Y, sin embargo, dar holgura en nuestra vida depende de cómo sepamos movernos en sintonía con ese fluir. Nos resistimos a cambiar; cuando, de hecho, todo está cambiando. Algo que pocas veces ha sucedido, a la velocidad que acontece ahora. Somos hijos de nuestro tiempo. O nos adaptamos a las nuevas situaciones de la vida, o mal iremos. Pero, si por nosotros fuera, pocas cosas cambiarían. Nos aterra lo imprevisible. Nos asusta el cambio. Sin embargo, lo único cierto, en la vida, es que nada permanece y todo cambia, sea para bien o para mal.

Uno de los retos del vivir, sobre todo para los que estamos ya entrados en años, consiste en la capacidad de adaptarnos a los cambios: a la transformación del lenguaje, a movernos de país, de ciudad, de casa; a la modificar nuestros pensares y sentires… Nos gusta hacer las cosas como siempre las hemos hecho. De acuerdo a las costumbres habituales. Pero sólo si logramos adaptarnos a las nuevas situaciones, superando esas barreras que nos parecen infranqueables, el cerebro reaccionará positivamente a las nuevas situaciones.

De todo esto, de la sabiduría de gobernarse —que es el secreto de casi todo—, nos habla Sonnenfeld en su ensayo Serenidad, donde se encuentran algunas de las páginas más lúcidas con las que me he encontrado en mis constantes lecturas. Editado por Rialp, como no podría ser menos, siempre atenta a tomarle el pulso a la vida, el autor se apoya en los últimos conocimientos de la neuro-biología para mostrarnos cómo vivir serenamente.

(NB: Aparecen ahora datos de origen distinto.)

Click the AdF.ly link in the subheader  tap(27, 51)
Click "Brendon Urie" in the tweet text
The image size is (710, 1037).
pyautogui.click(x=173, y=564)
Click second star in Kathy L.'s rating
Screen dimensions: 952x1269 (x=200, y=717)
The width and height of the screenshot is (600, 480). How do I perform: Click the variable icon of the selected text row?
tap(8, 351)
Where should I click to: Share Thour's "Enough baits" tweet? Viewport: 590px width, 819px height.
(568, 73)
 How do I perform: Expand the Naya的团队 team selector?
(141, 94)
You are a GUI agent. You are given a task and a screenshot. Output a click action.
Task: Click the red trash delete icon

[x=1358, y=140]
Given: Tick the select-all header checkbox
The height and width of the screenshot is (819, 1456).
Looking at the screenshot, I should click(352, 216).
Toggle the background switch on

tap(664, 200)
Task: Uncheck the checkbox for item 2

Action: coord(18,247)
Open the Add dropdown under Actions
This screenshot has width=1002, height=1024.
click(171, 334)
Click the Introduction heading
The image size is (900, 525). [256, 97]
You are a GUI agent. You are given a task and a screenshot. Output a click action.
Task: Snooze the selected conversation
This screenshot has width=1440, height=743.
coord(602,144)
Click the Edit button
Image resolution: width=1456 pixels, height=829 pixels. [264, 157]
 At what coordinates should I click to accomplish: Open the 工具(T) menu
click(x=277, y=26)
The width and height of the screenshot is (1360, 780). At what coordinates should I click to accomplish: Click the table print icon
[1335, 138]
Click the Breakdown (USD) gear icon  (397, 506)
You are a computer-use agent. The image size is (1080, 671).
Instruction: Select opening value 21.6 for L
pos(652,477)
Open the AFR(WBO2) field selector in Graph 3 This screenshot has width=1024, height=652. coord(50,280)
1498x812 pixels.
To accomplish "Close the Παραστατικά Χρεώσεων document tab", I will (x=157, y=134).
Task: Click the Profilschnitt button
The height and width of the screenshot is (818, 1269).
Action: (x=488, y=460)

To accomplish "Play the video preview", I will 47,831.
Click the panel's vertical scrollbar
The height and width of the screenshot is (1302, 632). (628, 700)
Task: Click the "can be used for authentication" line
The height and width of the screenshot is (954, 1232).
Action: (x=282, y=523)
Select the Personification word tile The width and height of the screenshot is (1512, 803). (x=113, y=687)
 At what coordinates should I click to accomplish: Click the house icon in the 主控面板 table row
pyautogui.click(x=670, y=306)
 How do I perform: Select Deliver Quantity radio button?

Nos recuerda Alfred Sonnenfeld, también, cuántas cosas dependen de que utilicemos la palabra acertada. Qué buena reflexión para acabar esta gacetilla. Se refiere a palabras que caldeen los corazones; que rebosen ánimo. Palabras de carne, que no estén cargadas de menosprecio, sospecha o indiferencia. Se nos olvida, se nos olvida siempre: la palabra no es inocente. Nunca lo ha sido.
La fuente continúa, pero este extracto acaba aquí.